It is not uncommon for corporate executives to initiate predictable steps like downsizing during lean times. However, some of these steps may appear gainful in the short-term but very dreadful and damaging in the long term. During Lean times, corporate leaders need to adopt good practices that can help their organizations withstand the challenges of recession and prepare them better for the future. Accordingly, it is important to ensure that scarce resources including people, space, time and money are channelled to projects where they will have the biggest beneficial effects during economically tough and challenging times. By so doing, leaders would be certain that only the right projects which most closely align with organizations’ strategic objectives are selected.
Sequel to this, leaders need to ensure that effective mechanisms that deliver more value, consume fewer resources and complete activities more cheaply are introduced in their organizations.

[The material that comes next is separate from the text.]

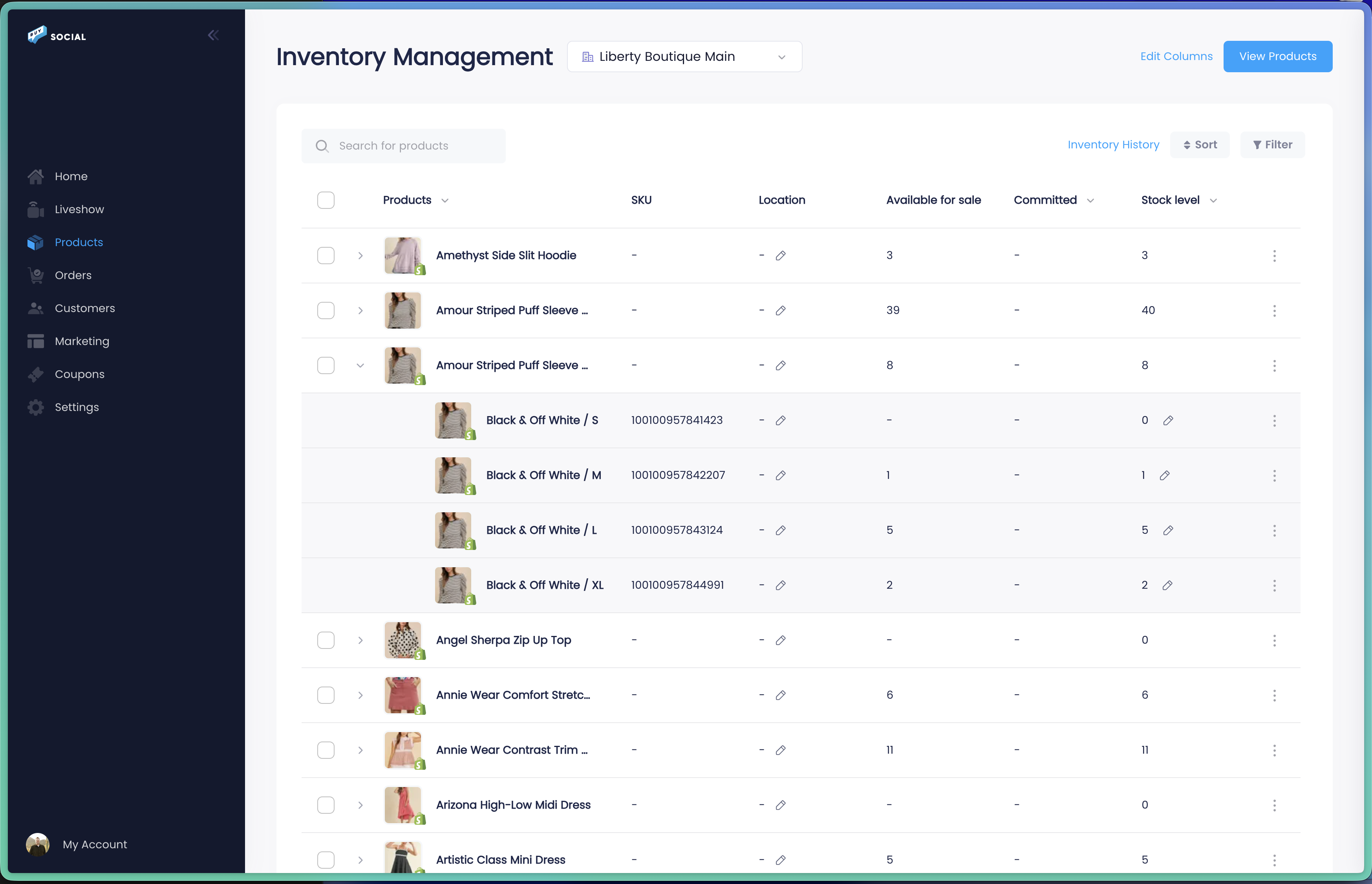Expand the Annie Wear Comfort Stretch row
The width and height of the screenshot is (1372, 884).
tap(360, 695)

Corporate leaders must focus on the key value drivers for every opportunity, use integrated, multifunctional teams, achieve effective input, communication and alignment among teams, decision makers and stakeholders, and do the work needed to support the next decision. In lean times, leaders need to be focused on decisions than activities. This approach helps promote common values in organization, foster collaboration, taps employees’ energies, reduces risks, and results in significant organizational cost savings in the range of 20% by reducing activities execution time by 10%. This paper examines the role of project management in dealing with lean times. It presents a set of approaches that can help organizations withstand the uncertainties and challenges of recession better and also emerge stronger for the future.
Keywords: lean management, project management, programme management, stage gate processes, organization design, budget.